◆ Задание ◆
Перепишите часть данных, которая начинается строкой, содержащей «Where should I», и заканчивается строкой, содержащей «[x=541, y=173]» (обе включительно), вместе с запросами. Масштабируйте все числа в ответах (координаты): умножьте их на 0,2 и округлите до целых, половины вверх; остальное оставьте без изменений.

%%

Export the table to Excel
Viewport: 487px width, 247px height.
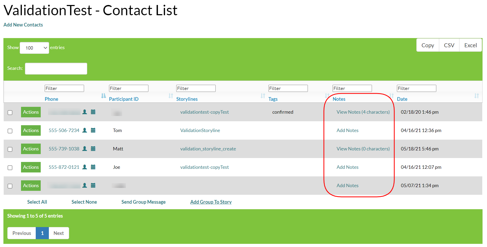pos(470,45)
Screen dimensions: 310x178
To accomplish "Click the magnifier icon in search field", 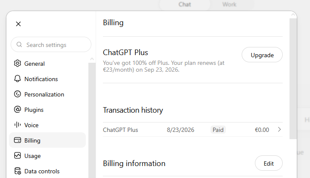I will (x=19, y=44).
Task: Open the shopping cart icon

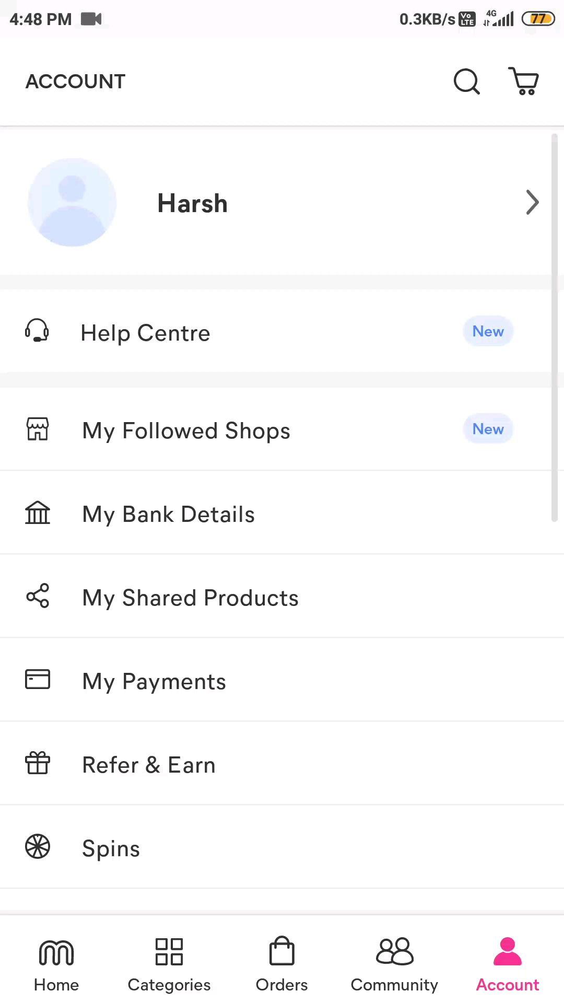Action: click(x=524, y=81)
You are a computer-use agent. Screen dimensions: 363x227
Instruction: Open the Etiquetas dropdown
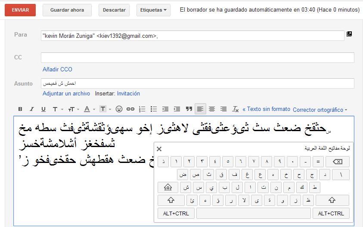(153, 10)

%%
%%

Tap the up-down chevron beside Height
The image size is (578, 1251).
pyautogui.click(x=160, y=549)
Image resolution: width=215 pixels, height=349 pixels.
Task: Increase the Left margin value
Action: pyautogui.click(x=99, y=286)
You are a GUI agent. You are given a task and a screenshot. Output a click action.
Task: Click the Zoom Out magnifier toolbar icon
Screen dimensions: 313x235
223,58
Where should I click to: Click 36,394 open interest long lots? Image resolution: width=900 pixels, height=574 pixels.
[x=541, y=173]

%%

◆ Ответ на задание ◆
Where should I click to: Click 36,394 open interest long lots? Image resolution: width=900 pixels, height=574 pixels.
[x=108, y=35]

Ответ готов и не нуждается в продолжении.